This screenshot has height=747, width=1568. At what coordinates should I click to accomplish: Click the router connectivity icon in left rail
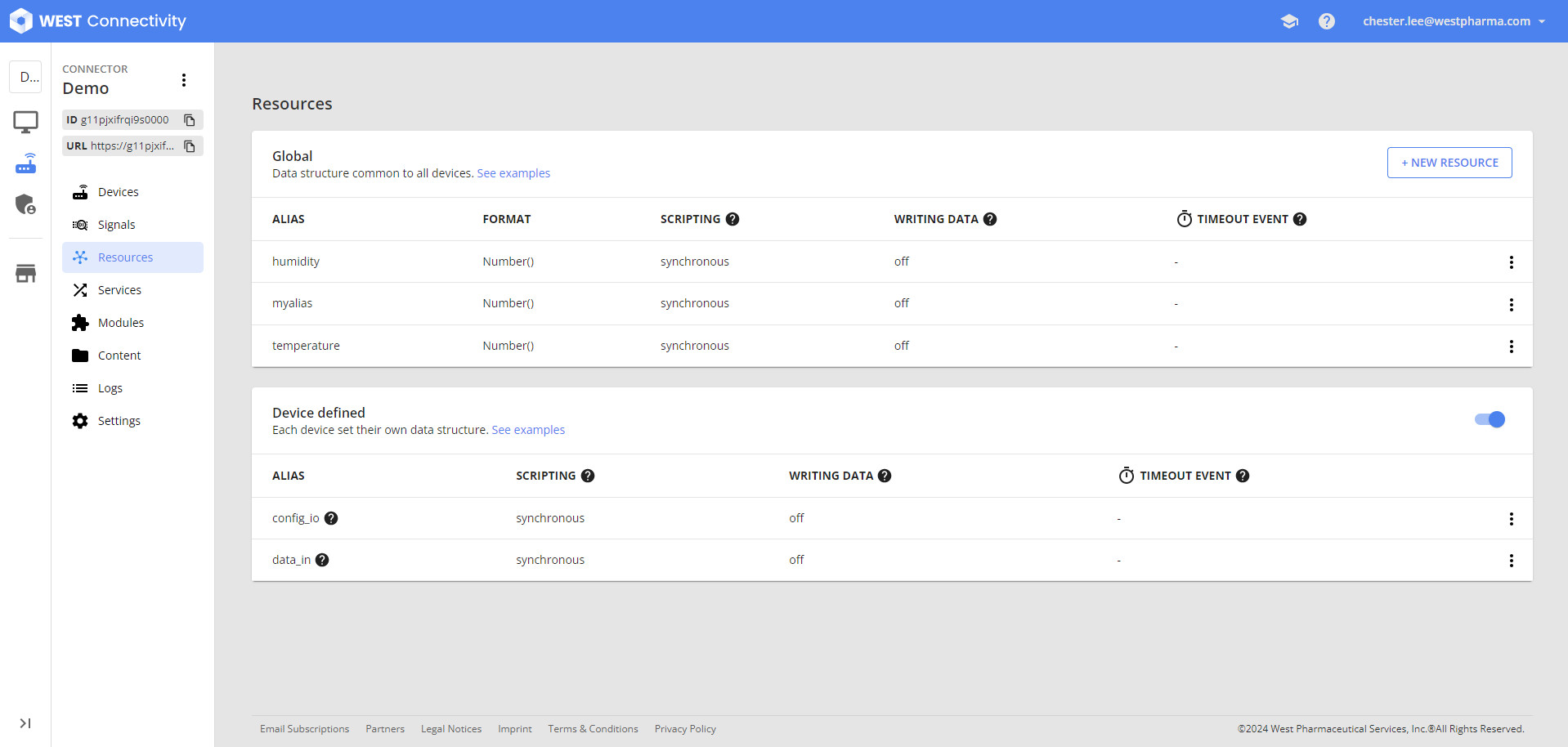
########
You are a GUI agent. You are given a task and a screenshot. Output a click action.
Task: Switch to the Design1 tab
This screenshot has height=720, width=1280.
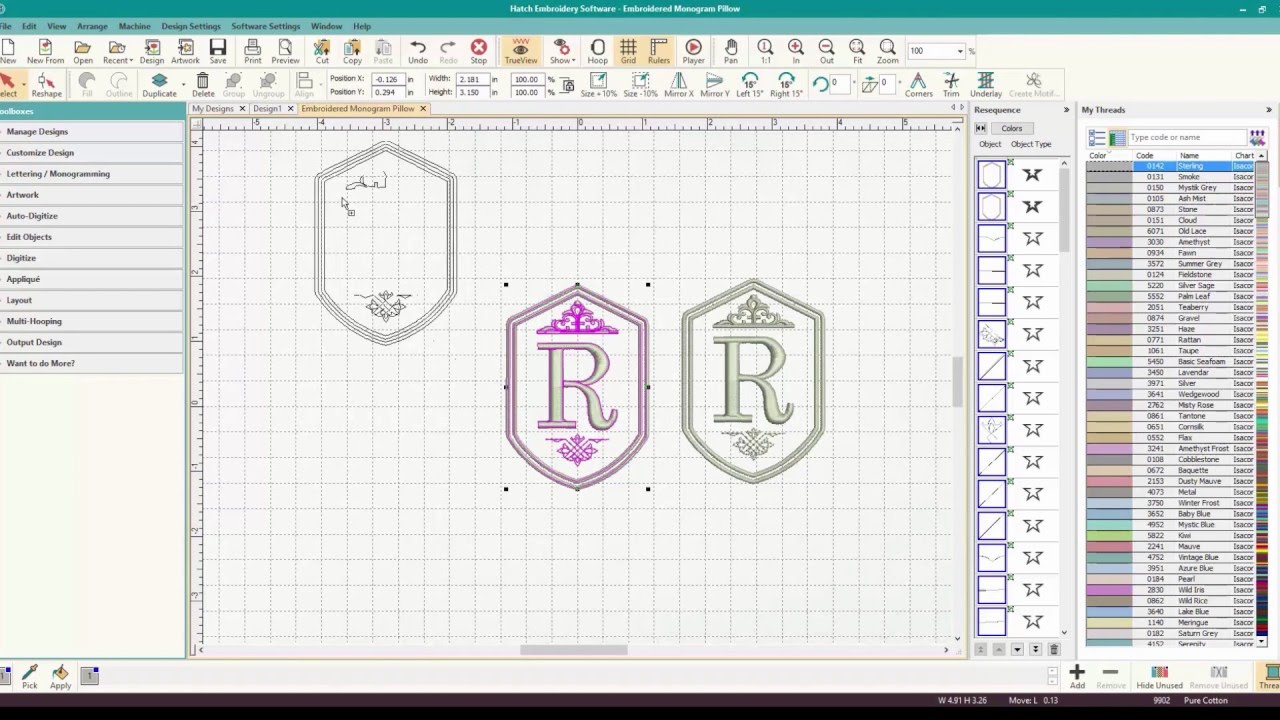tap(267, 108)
########
### BRIEF
Could you swap "screenshot" for "screen capture" in the records, starting with the line with "You are a GUI" and going on through the line with "tap(267, 108)", and return only those lines, otherwise unchanged and without the pictures?

### RESPONSE
You are a GUI agent. You are given a task and a screen capture. Output a click action.
Task: Switch to the Design1 tab
This screen capture has height=720, width=1280.
tap(267, 108)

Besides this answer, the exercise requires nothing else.